NEED FOR IMPROVED ACCOUNTABILITY FOR MANAGING WILDLAND FIRE
    In January and March 2002, we also reported that the Forest Service and the Department of the Interior have not established performance measures to account for the departments' accomplishments in such areas as hazardous fuels reduction and wildland fire preparedness. Concerning hazardous fuels reduction, we pointed out that a sound performance measurement framework is needed to ensure that funds appropriated to reduce hazardous fuels are spent in an efficient, effective, and timely manner. Because the departments have been unable to develop performance measures for their hazardous fuels reduction efforts, and because the implementation of a performance accountability framework is also fragmented, (1) high-risk communities have not been identified and numbered in order of priority, (2) multiple strategies have been developed with different goals and objectives, (3) quantifiable indicators of performance have not been developed to measure progress in reducing risks, and (4) annual plans and reports that have been developed do not describe what will be accomplished with appropriated funds.
 Page 48       PREV PAGE       TOP OF DOC
    We recommended that the Secretaries of the Interior and of Agriculture jointly direct the heads of the departments to collect the accurate, complete, and comparable data needed to (1) better identify and set priorities for wildland-urban interface communities that are at high risk from wildland fire on Federal lands; (2) determine if changes are needed to expedite the project-planning process; and (3) measure the effectiveness of efforts to dispose of the large amount of brush, small trees, and other vegetation that must be removed to reduce the risk of severe wildland fire.
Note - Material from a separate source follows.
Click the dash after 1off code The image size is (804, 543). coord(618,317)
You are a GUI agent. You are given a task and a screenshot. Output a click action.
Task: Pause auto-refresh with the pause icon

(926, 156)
The departments are now in the process of developing performance measures, such as the number of acres treated that are in the wildland-urban interface, and are in the process of determining whether the data are available that could support its performance measurement needs.
    With regard to our report on wildland fire preparedness, we noted that the departments have not yet identified the results they expect to achieve with the additional resources they received under the National Fire Plan. It therefore will be difficult to determine the extent to which these additional personnel, and the additional equipment that has been purchased, have increased the level of fire-fighting preparedness. We recommended that the departments develop performance measures identifying the results to be achieved with the personnel and equipment obtained with the additional funding provided under the National Fire Plan. While the departments report that they have developed specific performance measures for wildland fire preparedness, more work needs to be done. For example, the departments still need to develop common definitions of outputs and measures, validate new performance measures with baseline data, and refine information collection systems to ensure the right data are collected to measure results. The departments expect to have these new performance measures fully implemented in time for use in the formulation of the fiscal year 2004 budget.
    In conclusion, Mr. Chairman, the difficult task of effectively addressing wildland fire—a problem that has taken decades to develop—will require a sustained and coordinated effort to address. As our reports point out, a single, unified approach is necessary—not each department separately planning for and addressing wildland fire issues. To this end and to the departments' credit, they have developed a cohesive strategy to address the problem and put in place an entity to provide for more clearly defined leadership. However, to reduce the number and size of catastrophic destructive fires'such as those currently occurring in Colorado and other western states' in the long term will depend, to a large degree, on how effective the Federal Government is in implementing this strategy and approach.
 Page 49       PREV PAGE       TOP OF DOC
    Mr. Chairman, this concludes my prepared remarks. I will be happy to answer any question that you or the other Members of the subcommittee may have.
     

National Association of State Foresters
    On behalf of the National Association of State Foresters (NASF), I am pleased that Chairman Bob Goodlatte has asked us to testify today. NASF is a non-profit organization representing the directors of the State forestry agencies from all fifty states, eight US territories, and the District of Columbia. The State Foresters manage and protect State and private forests across the US, which together encompass two-thirds of the Nation's forests.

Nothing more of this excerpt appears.